- Vin Diesel, Eiza González, Sam Heughan
- Jeff Wadlow, Eric Heisserer
- Dave Wilson
- 14A (Canada), PG-13 (United States)
- Running Time
- 109 minutes
- Release Date
- March 13th, 2020
Should anyone be surprised by a film like Bloodshot at this point? Any of the film’s promotional material should be a dead giveaway though in the end, another film based on a comic book like this would have been better served if it had been released somewhere in the early 2000s and not 2020, at least it would be considered somewhat original back then. Suffice it to say that the film is incredibly dated among other things. Audiences can probably find countless other films like this one across home video or on television and most of those films are probably better than this one. Meanwhile, the term “so bad that it’s good” has been thrown around a lot to describe questionable films that provide entertainment based on their perceived flaws. In this case, some may use that term to describe Bloodshot but that would be a reach as its ridiculous nature is tough to fully wrap one’s mind around, however, is required in order to fully enjoy it.
Bloodshot features a truly ridiculous story that saw a formally-deceased soldier named Ray Garrison (Diesel) come back to life under mysterious circumstances by Dr. Emil Harting (Pearce) and his advanced technology that transforms him into a super-powered killing machine.
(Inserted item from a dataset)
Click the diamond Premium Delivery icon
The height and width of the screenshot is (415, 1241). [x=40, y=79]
Hell-bent on revenge against the man who killed him and his wife Gina (Talulah Riley), Garrison stopped at nothing to get even. Unsurprisingly, there was much more to this story as the flood of memories of his former life would start to complicate things as were not necessarily what they seemed because obviously. From there, the film never really cleared up that part of the story, leaving plenty of holes in its wake, but who cares though it never gives us any reason to. Also from there, the story takes a rather predictable path as the action ramps up because obviously.
This was where Bloodshot‘s incredibly dated nature showed. As mentioned, the story is dated and the mediocre special effects are just as dated. The action is unsurprisingly equally as over-the-top and derivative as everything else but is also reeking with those mediocre special effects and was so haphazardly shot that it was hard to follow at times. Meanwhile, breaking up the ridiculous story and derivative action was unfunny moments of humor because why not at this point? It should come as a surprise to no one that the point of all of this was to establish a new franchise in the laziest of ways instead of making sure this film was the best it can be. Whether or not it succeeds remains to be seen as this uncertain time arguably isn’t the best indicator, however, it doesn’t do nearly enough to set itself apart in an already crowded genre.
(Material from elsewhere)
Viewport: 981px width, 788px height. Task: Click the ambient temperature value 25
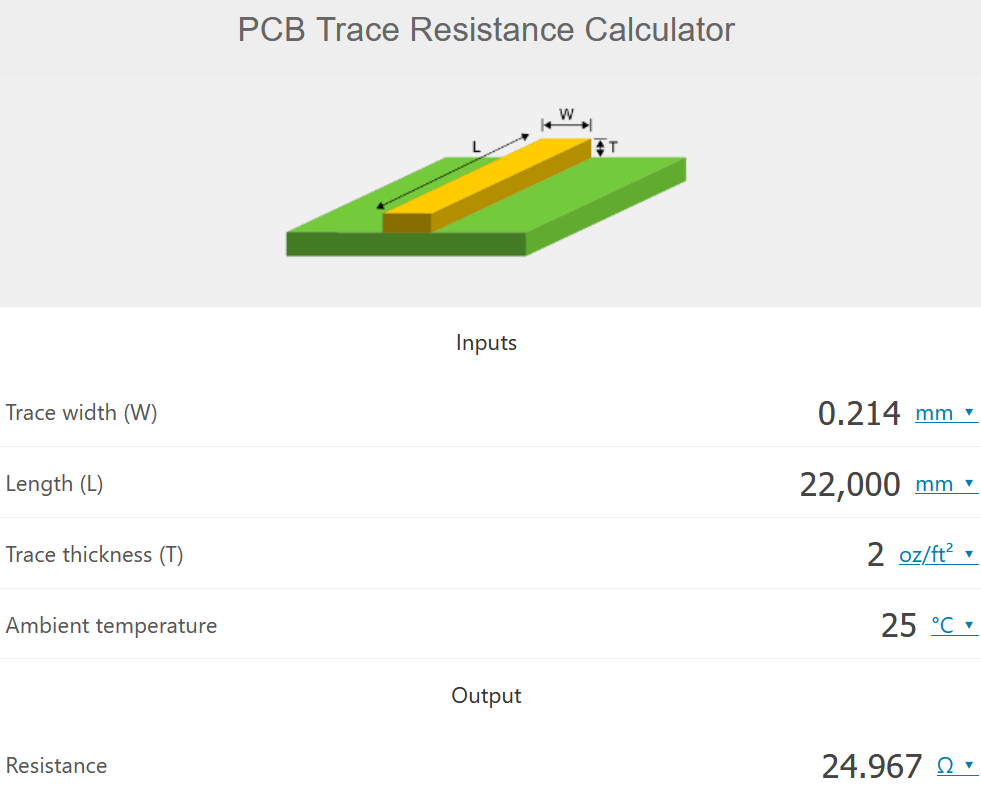tap(898, 625)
The snowball of mediocre that is Bloodshot of course included the acting, however, the mediocre script didn’t exactly do them any favors. That being said, expectations were not that high to begin with. Diesel is who he is and it would be wrong to expect anything different at this point. The role of Garrison asked for some range but that’s something he clearly can’t provide which was painful to watch here regardless of everything else. While Pearce and González as KT were just sad to watch, Heughan and his weird accent as another another enhanced soldier named Jimmy Dalton was absolutely cringe-worthy. At least Lamorne Morris as Wilfred Wigans, the de facto comic relief was sort of fun to watch.
At the end of the day, Bloodshot is what it is for better or worse, another forgettable comic book film that may find an audience but whose ultimate destiny is to disappear amongst the noise.